I have the following installed in my Xavier NX. When I try to run my trained SSD model (based on mobileNet SSD) with TRT-optimizaion (FP16)… I found it’s running slow (about 2 frame per second)…
Is there Cuda (v10.2) and TF version (1.15.2+nv20.6) compatible problem so that it’s not using GPU ? Any suggestions ? Thanks
Originally, I flashed using jetson-nx-developer-kit-sd-card-image (it’s with JetPack 4.4)
After installation, the cuda version shows 10.2.89
The TRT version is 7.1.3
I followed Jetson Zoo to install TensorFlow 1.15 for JetPack 4.4 (pip3 list shows “1.15.2+nv20.6”)
(3) I do convert my model into TensorRT (see my partial codes below)… Is my code below the right way or any links for me to check/study? Please note my_frozen_graph is based on SSD mobileNet, but it’s transfer-learned and the input image size is about 4 times than 300x300 image size.

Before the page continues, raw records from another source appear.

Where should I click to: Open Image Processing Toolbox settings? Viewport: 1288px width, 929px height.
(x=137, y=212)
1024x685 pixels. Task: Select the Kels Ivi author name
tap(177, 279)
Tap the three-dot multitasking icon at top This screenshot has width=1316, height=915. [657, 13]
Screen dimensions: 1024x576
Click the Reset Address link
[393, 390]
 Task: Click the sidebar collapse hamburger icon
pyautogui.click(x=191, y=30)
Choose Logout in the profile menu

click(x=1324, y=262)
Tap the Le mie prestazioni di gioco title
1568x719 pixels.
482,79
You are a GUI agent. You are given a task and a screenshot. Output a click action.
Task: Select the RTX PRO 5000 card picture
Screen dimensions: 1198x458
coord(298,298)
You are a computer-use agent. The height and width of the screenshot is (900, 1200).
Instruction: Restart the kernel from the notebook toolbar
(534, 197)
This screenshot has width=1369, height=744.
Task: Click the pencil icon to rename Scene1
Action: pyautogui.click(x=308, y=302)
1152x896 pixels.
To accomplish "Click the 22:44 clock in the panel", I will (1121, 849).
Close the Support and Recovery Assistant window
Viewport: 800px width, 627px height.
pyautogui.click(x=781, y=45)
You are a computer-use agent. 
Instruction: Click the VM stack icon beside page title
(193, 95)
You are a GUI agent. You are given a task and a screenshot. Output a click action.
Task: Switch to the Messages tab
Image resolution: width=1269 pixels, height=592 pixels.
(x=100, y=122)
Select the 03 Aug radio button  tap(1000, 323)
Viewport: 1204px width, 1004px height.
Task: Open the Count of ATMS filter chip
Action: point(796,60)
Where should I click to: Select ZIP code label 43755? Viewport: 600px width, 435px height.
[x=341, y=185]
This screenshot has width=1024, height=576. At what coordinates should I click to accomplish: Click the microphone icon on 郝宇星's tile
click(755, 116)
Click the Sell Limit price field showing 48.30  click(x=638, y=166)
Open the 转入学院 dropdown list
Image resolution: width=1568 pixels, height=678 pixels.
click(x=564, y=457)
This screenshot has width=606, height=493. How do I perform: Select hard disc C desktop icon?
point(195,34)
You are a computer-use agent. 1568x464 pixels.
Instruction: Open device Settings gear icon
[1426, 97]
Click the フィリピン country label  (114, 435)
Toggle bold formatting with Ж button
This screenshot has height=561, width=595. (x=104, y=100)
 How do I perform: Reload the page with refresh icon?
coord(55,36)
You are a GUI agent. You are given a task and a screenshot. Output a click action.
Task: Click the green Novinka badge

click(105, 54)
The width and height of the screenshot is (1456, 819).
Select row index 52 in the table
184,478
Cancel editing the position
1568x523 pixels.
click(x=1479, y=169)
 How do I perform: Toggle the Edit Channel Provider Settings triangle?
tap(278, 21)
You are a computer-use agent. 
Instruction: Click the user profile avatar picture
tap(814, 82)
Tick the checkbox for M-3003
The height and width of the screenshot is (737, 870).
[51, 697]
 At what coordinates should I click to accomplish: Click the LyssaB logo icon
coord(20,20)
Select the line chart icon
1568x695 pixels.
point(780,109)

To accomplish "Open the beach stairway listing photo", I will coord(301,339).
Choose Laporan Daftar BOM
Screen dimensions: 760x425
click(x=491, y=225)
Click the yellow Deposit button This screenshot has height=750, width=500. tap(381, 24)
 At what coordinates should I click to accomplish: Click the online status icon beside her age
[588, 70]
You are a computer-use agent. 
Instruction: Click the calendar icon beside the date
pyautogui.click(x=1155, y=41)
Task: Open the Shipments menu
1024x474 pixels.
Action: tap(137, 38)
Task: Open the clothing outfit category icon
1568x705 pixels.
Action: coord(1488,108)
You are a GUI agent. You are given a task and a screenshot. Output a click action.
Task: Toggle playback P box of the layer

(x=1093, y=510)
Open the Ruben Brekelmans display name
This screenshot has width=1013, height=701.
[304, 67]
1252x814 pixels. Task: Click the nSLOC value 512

1. Although Max-N only enable two CPU, it do have higher clock rate.
If your task is GPU-intensive, it should be able to give a better performance.
2. Swap memory tends to be slower.
Would you mind to try this comment to control the memory usage of TensorFlow:
3. Sorry that my comment might cause some confusing.
The way you used is called TF-TRT, which embeds TensorRT into the TensorFlow frameworks.
This approach consumes lots of memory since you need to enable TensorRT as well as TensorFlow.
Thanks so much for the guidance. It’s very helpful.
I took a link of the link https://github.com/NVIDIA/TensorRT/tree/master/samples/opensource/sampleUffSSD
I see it’s with Uff and C++. The performance reads promising.
Meanwhile, I am looking for triton-inference-server based solution, because we already use Triton inference server on the cloud…
(1) In the cloud, we usually just load in our trained transorflow save_model (pb) into the trtservr via nvidia-docker
An example run as below… My question is that: for Jetson Xavier NX, can I do the similar trtserver thing ?